It’s not just the Chinese that are spying on us.  The European Union concluded that the USA spied on European businesses, passing details of tenders from European companies to US businesses to allow underbidding.

The bottom line is that the $70 million will be wasted unless there is a huge shakeup in management practices, and Australia’s national infrastructure will remain under threat from nation states and terrorists.


See Also / Notes:

  • The mandate of the key IT-related security requirements and practices document (DSD ACSI-33) is clearly defined by the Attorney General:

    Part C (of the Protective Security Manual): Information Security
    This part provides detailed explanations and minimum standards for information security. The PSM seeks to avoid duplication and confusion on computer issues by making extensive reference to the Australian Government Information and Communications Technology Security Manual (ACSI 33), a Defence Signals Directorate.

  • ACSI-33 itself is explicit in it’s mandate and purpose:

    Australian Government agencies are required by the Protective Security Manual (PSM) to comply with ACSI 33.  Agencies must consider the security implications of their IT systems and devise policy and plans to ensure the systems are appropriately protected.  Although security needs will be greatest when national security classified or non-national security classified information is being processed, even unclassified systems with no special safety, mission critical, or financial implications should have some degree of protection if a reliable or accurate service is to be maintained.
     
    There are two versions of the manual.  The SECURITY-IN-CONFIDENCE version contains the security policies and guidance for all classifications. The UNCLASSIFIED version only contains policies and guidance for the following classifications: PUBLIC DOMAIN, UNCLASSIFIED, IN-CONFIDENCE, RESTRICTED, and PROTECTED.

    The current version (2007-09) of ACSI-33 is: here and has an erratum document.
     

  • The DSD’s role includes advice to all government (state and federal) agencies and subcontractors from the private sector.  As they stated in the Senate Inquiry into the Access Card bill (submission 59):
    • DSD’s role is anticipated to cover the following aspects:
      • technical advice on the current tender evaluations;
      • security advice on system design;
      • evaluation and accreditation of information communications technology security products used in the development and maintenance of the system; and
      • vulnerability assessments both before and after system rollout.
    • It should be noted that DSD’s role in development of the system is limited to technical advice.  The final decision on all aspects of the system remains with the Department (or government-owned business concerned).

    Therein lies the rub – managers in departments can ignore the best advice, and do not know (under the PSM) they need a specific waiver from the head of the department or the minister.

  • The US Global Surveillance System, a.k.a. Echelon, is damned by a European Parliament Report A5/0264 (2001), and spying on US citizens worries the ACLU.
  • When developing and maintaining information security plans, This document from the US Navy has a good discussion of security ontology/metadata.

**STATED GOAL:**
According to the passage on Australian government IT security, what two versions of the ACSI 33 manual exist?

[Data entries]
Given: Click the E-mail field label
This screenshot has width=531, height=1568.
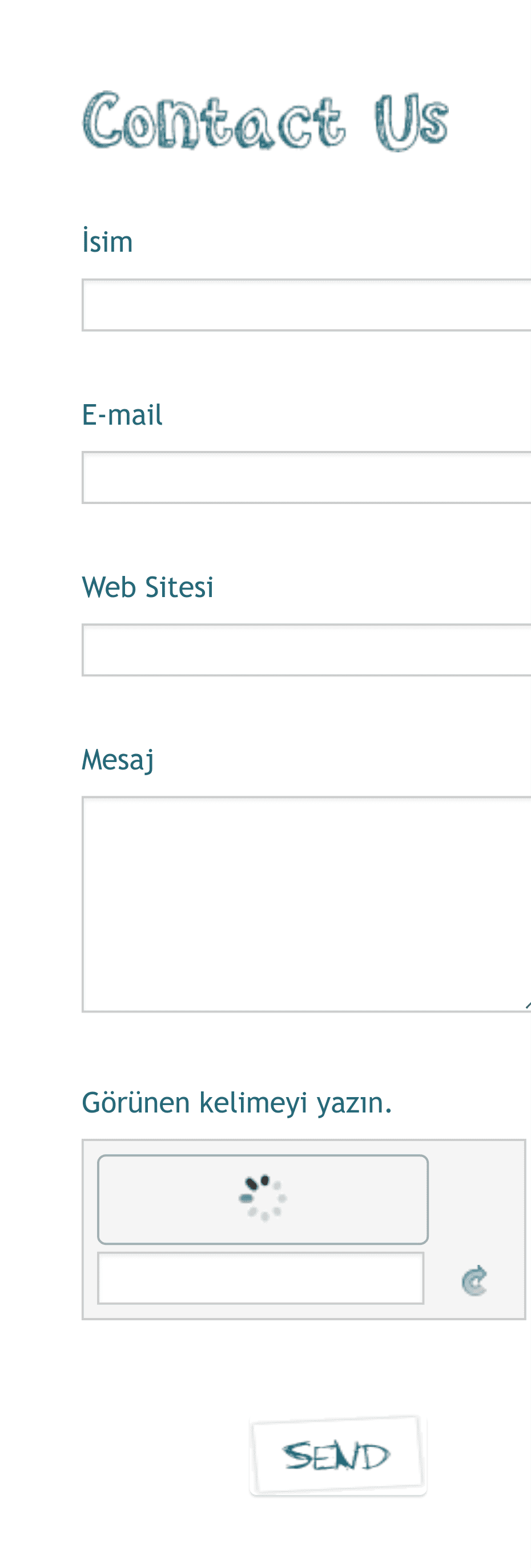Looking at the screenshot, I should point(122,414).
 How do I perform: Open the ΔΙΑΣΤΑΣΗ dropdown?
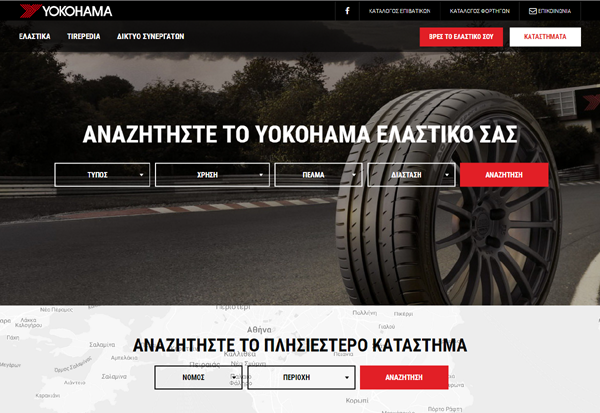pos(411,175)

**RESPONSE TO THE TASK:**
A SECURITY-IN-CONFIDENCE version and an UNCLASSIFIED version.